> What you are asked to do: Reproduce, verbatim, the stretch of the listing from the line containing "The image size is (989, 1204)." through the line containing "click(592, 216)", both lines included. Omit the pictures from your answer.

> Record excerpts:
━━━━━━━━━━━━━━━━━━━━━━━━━━━━━━
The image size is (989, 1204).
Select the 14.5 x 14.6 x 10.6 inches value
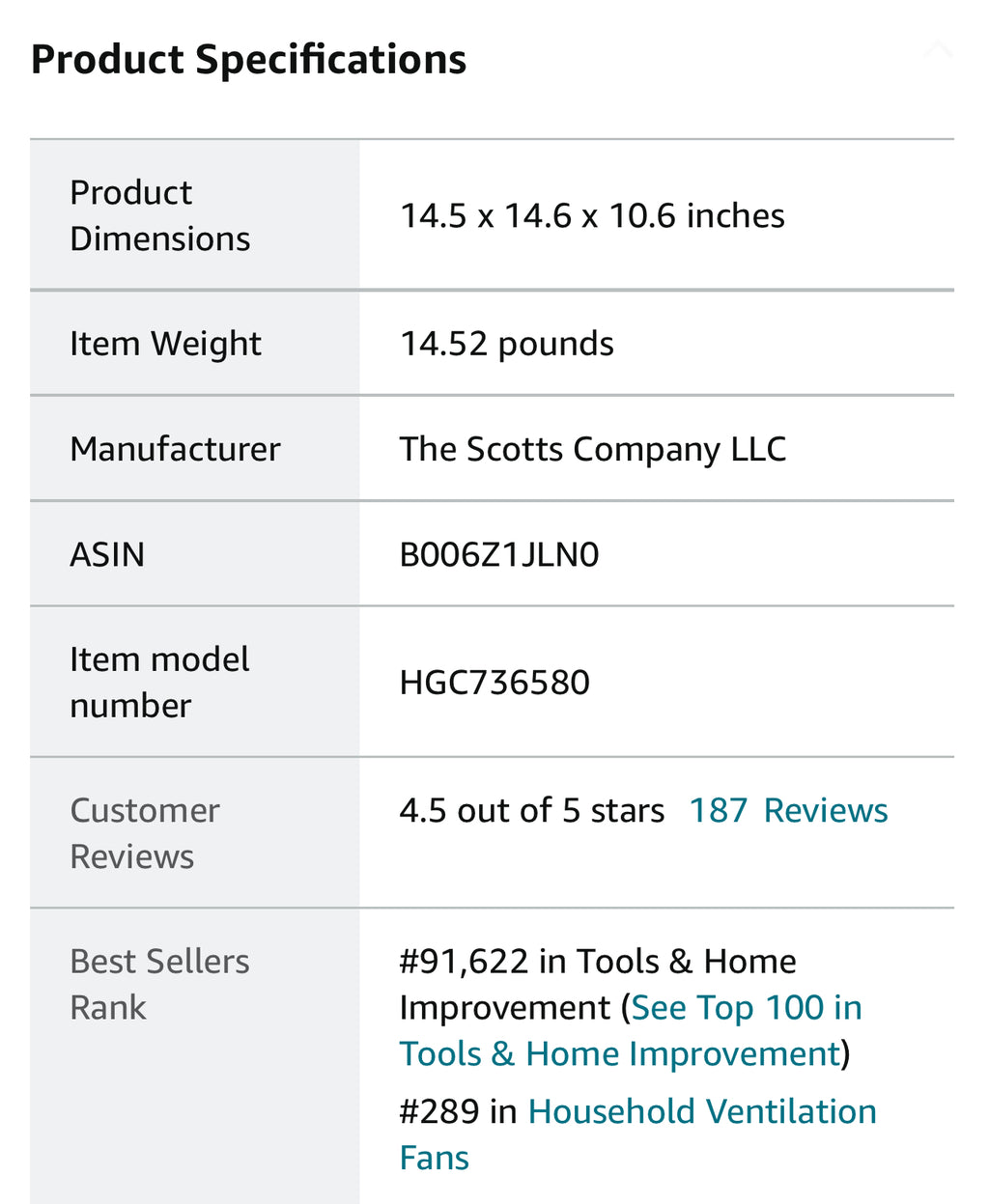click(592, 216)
━━━━━━━━━━━━━━━━━━━━━━━━━━━━━━
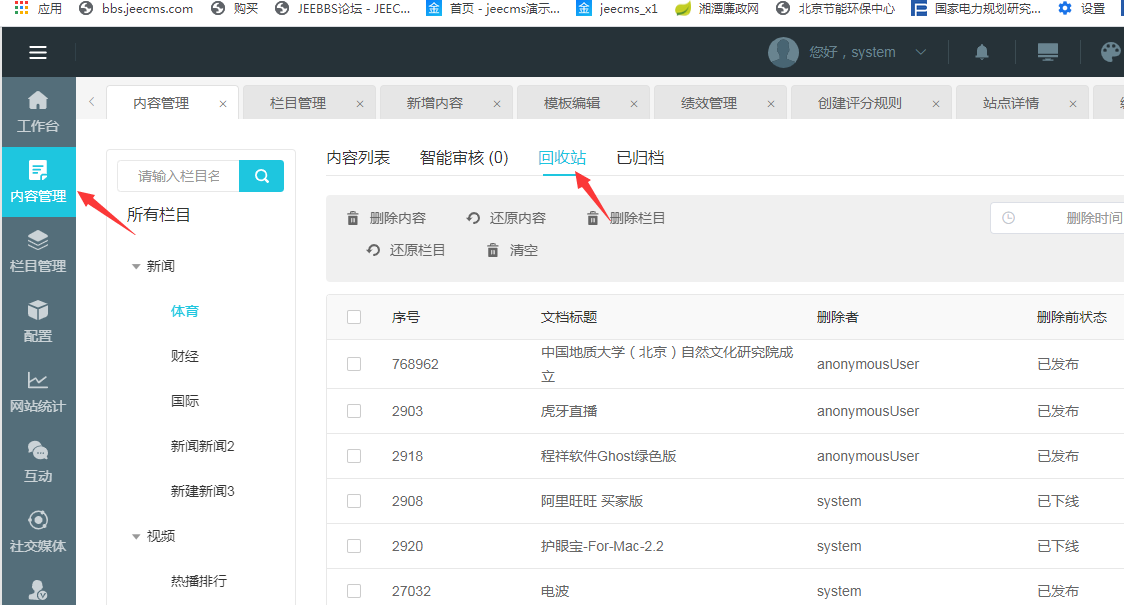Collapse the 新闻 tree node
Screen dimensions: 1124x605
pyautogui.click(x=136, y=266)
━━━━━━━━━━━━━━━━━━━━━━━━━━━━━━
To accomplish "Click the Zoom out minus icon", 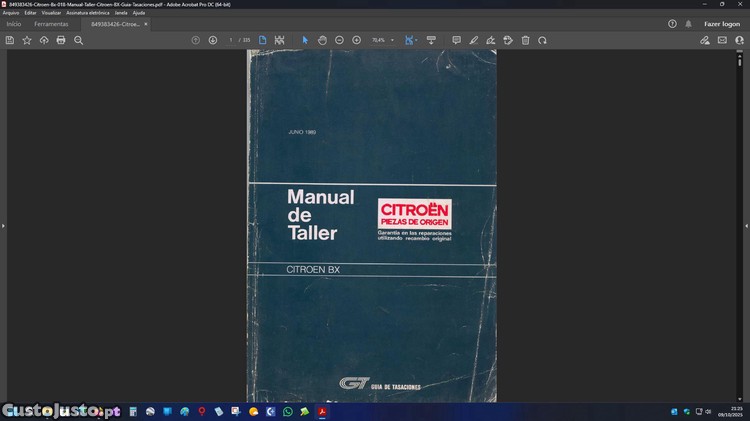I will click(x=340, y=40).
━━━━━━━━━━━━━━━━━━━━━━━━━━━━━━
> Solution to this task:
The image size is (989, 1204).
Select the 14.5 x 14.6 x 10.6 inches value
click(592, 216)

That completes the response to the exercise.